Más que la Navidad, hay espacios urbanos de Madrid que celebran el Apocalipsis, o el día de la bestia, tomando como inspiración la película que Álex de la Iglesia concibió en el engendro de la Plaza de Castilla.
Solo en un lugar tan inhóspito y fallido podía concebirse la reencarnación de Belcebú, considerando además que aún no se había erigido el obelisco disparatado de Calatrava. La Plaza de Castilla es el fin de la ciudad y el fin del mundo, aunque las aberraciones de la Plaza de Colón establecen todas las condiciones de una competición catastrofista en la capital del reino.
No ya porque ha resultado catastrófica la nueva versión del rascacielos (llamémoslo rascacielos), sino porque el desastre urbanístico del lugar se resiente de un desconcierto estético donde se amontonan los pisapapeles colombinos, la escultura de Botero, el rostro megalómano de Plensa, el banderón rojigualda y el sindiós de las incorporaciones navideñas.

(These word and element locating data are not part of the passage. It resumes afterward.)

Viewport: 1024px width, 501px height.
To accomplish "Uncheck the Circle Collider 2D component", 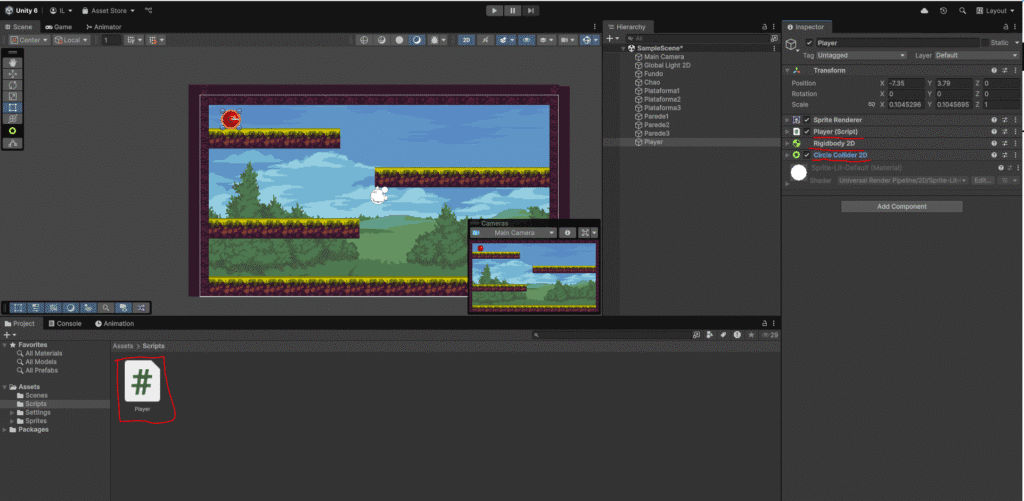I will 806,155.
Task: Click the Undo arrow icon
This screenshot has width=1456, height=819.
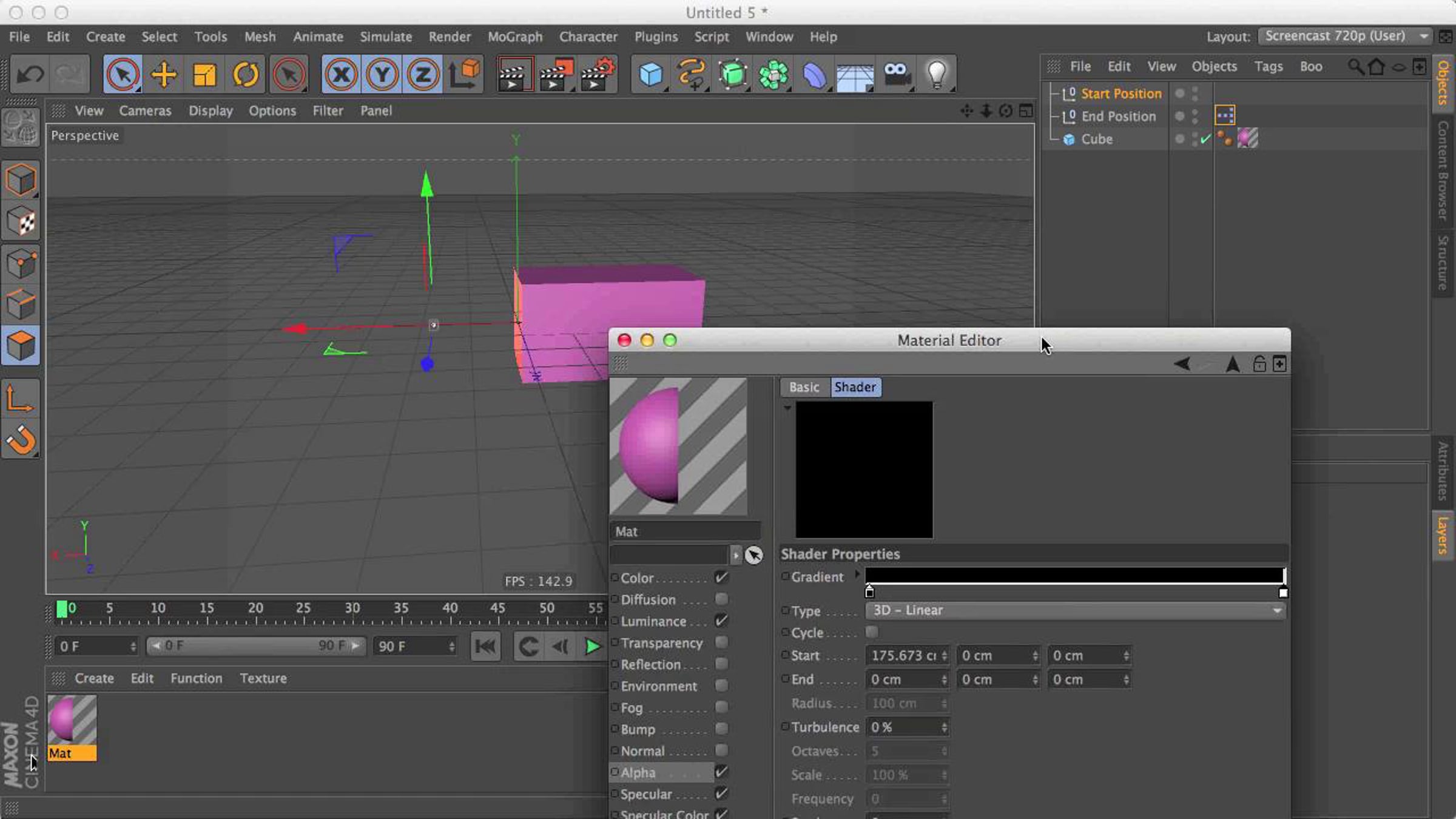Action: click(x=30, y=75)
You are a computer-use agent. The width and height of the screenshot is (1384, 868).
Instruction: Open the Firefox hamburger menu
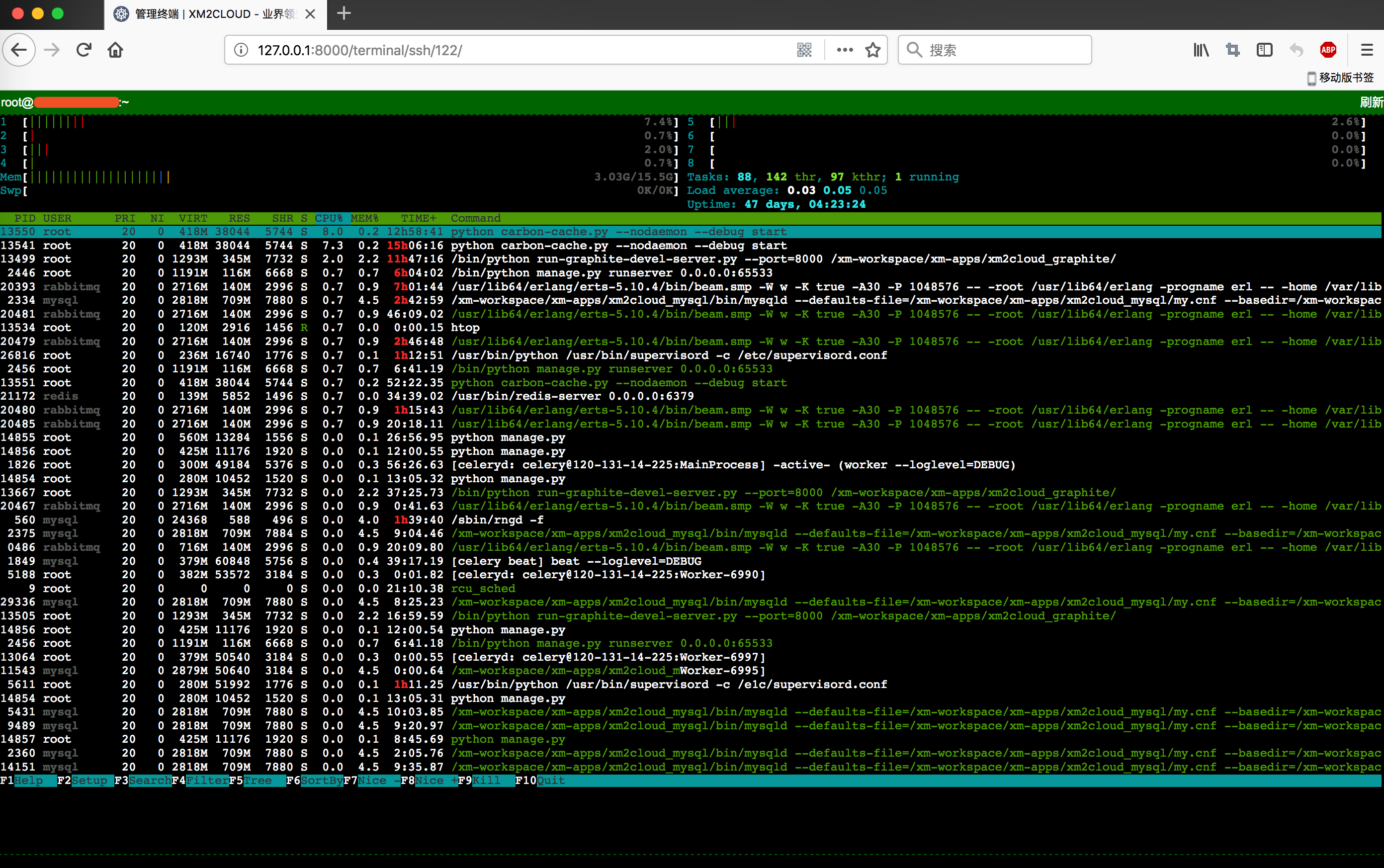tap(1367, 50)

La más terrorífica de todas consiste en un ángel de tamaño colosal cuyo aspecto más feroz se desencadena cuando se encienden las luces navideñas. Dan ganas de estrellar el coche para abatir el tótem. Y para despejar la plaza de una criatura alada y okupa que trastorna más si cabe la convivencia de los transeúntes y de los vecinos en un territorio nuclear.
Merece visitarse la Plaza de Colón para sobrecogerse de su aspecto delirante y hortera. Ni siquiera los remedios coyunturales reaniman la depresión que la caracteriza. Se ha inaugurado una pista de hielo precaria y se ha abierto un mercadillo navideño, de tal manera que el enclave simula una vitalidad que los madrileños nunca han fomentado.
Ni los vecinos ni los foráneos entienden que la Plaza de Colón sea siquiera una plaza. No transitan por ella, ni se detienen, ni la observan. Y no por falta de razones logísticas. El lugar en sí mismo reúne todas las razones para convertirse en el eje de la ciudad. Por la confluencia de la Castellana con Goya. Por la subida hacia Génova. Y porque la zona comercial de Serrano se añade a las atracciones turísticas y académicas del Museo Arqueológico, de la Biblioteca Nacional y del Teatro Fernán Gómez.
Quede claro que los recelos de Madrid y de los madrileños a la Plaza de Colón no provienen del revisionismo colonial ni de la incomodidad que pueda suscitar la memoria franquista. Quiso el caudillo levantar un tributo megalómano a la gloria añeja del imperio, pero las pretensiones patrioteras se malogran en el erial urbanístico, como si fuera víctima la plaza de un pecado original que tratan de expiar rosario en mano los militantes de Vox.
Porque es precisamente en Colón donde Abascal congrega a la grey de la ultraderecha. No ya concentrando el aluvión de los barrios pudientes que custodian la zona cero, sino otorgándole un aspecto aún más siniestro de cuanto supone la plaza desierta y yerma. Bien lo saben los políticos de Ciudadanos que se avinieron a posar con los líderes del PP y de Vox en el escenario justiciero que se improvisó en el fatídico encuentro de 2019. “La foto de Colón” fue el principio del final. Y una prueba inequívoca de que la plaza representa un lugar maldito e incorregible.